● Your goal
Exactly the lines below starting at the line with "How do I perform: Click the info" and ending at the line with "The height and width of the screenshot is (500, 696)." are wanted, with both ends included. Leave out the pictures and add no other lines.

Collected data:
———

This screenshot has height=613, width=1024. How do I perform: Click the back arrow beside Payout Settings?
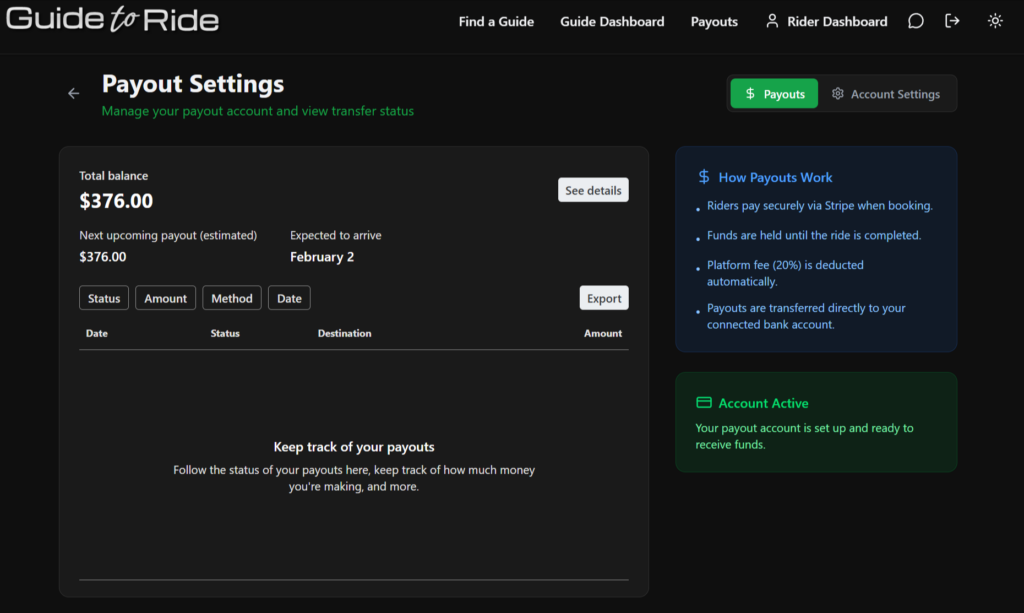pos(73,93)
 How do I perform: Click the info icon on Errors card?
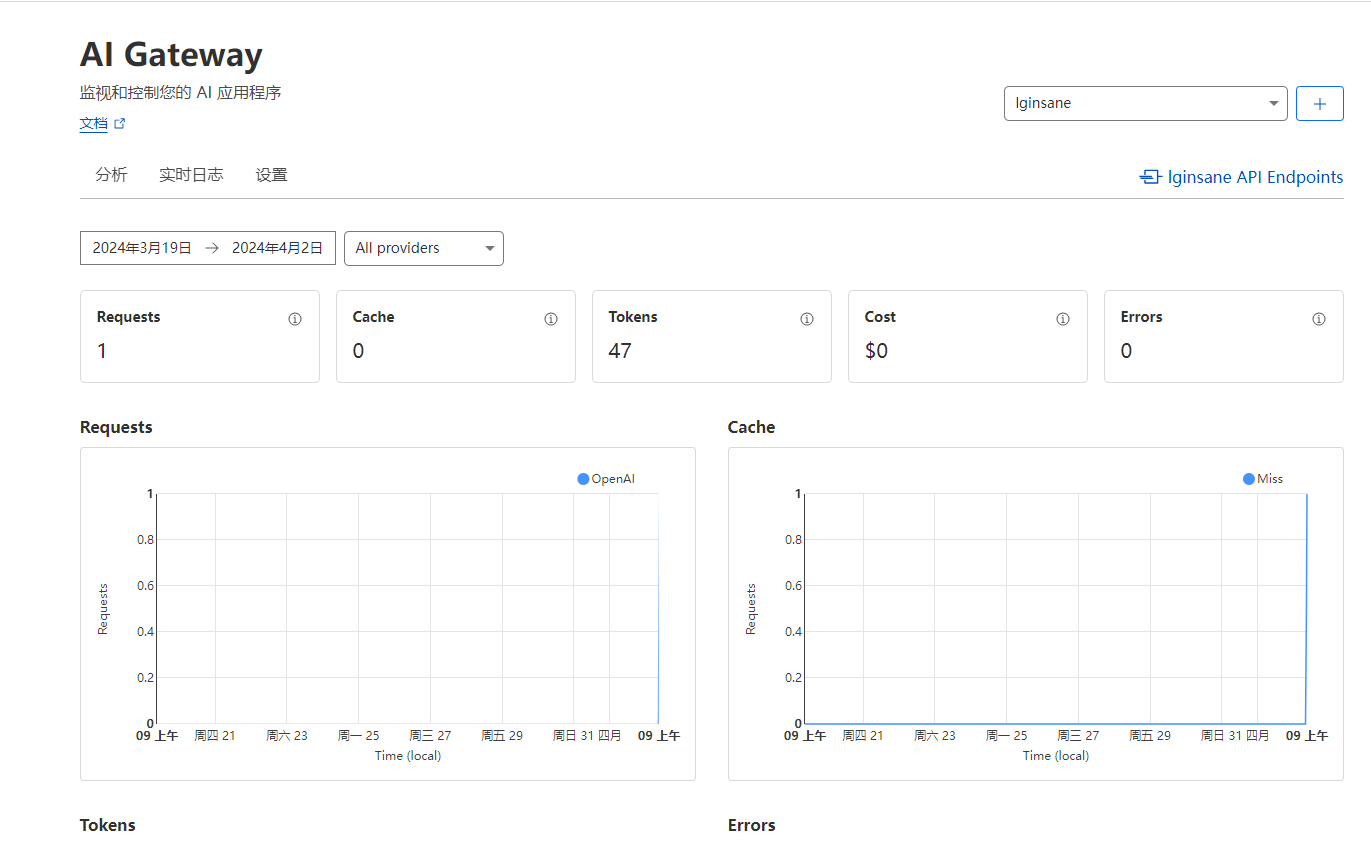[1319, 319]
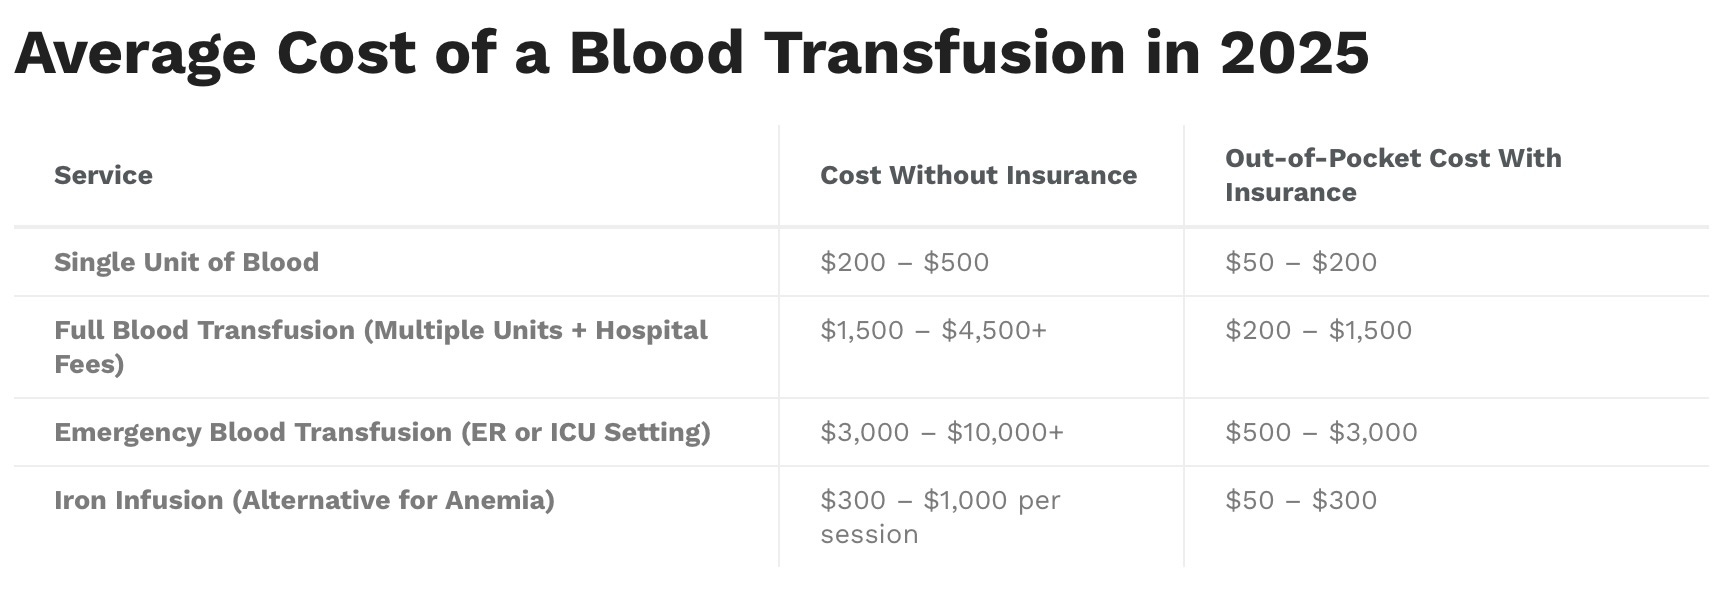Viewport: 1734px width, 589px height.
Task: Click the 'Single Unit of Blood' row label
Action: pyautogui.click(x=186, y=262)
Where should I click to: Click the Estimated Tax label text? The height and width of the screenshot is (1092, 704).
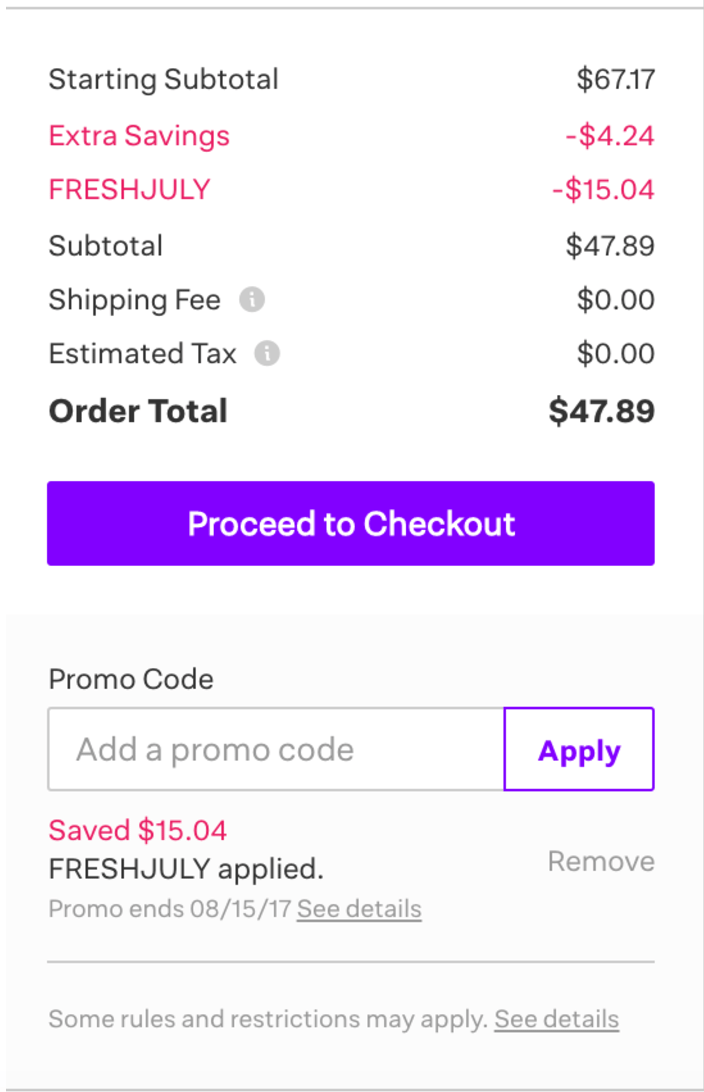click(x=143, y=354)
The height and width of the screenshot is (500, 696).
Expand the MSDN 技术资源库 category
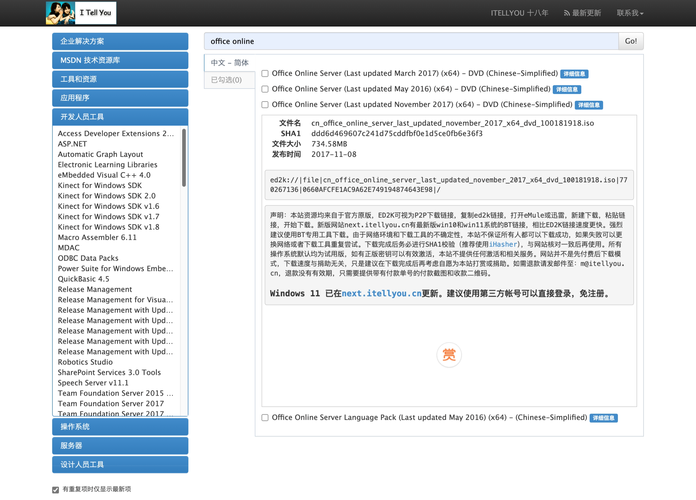click(120, 60)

———

● Your solution
 How do I perform: Click the info icon on Errors card?
[1319, 319]
Viewport: 1734px width, 589px height.
Task: Click the 'Single Unit of Blood' row label
Action: pyautogui.click(x=186, y=262)
Where should I click to: Click the Estimated Tax label text? The height and width of the screenshot is (1092, 704).
click(x=143, y=354)
The height and width of the screenshot is (500, 696).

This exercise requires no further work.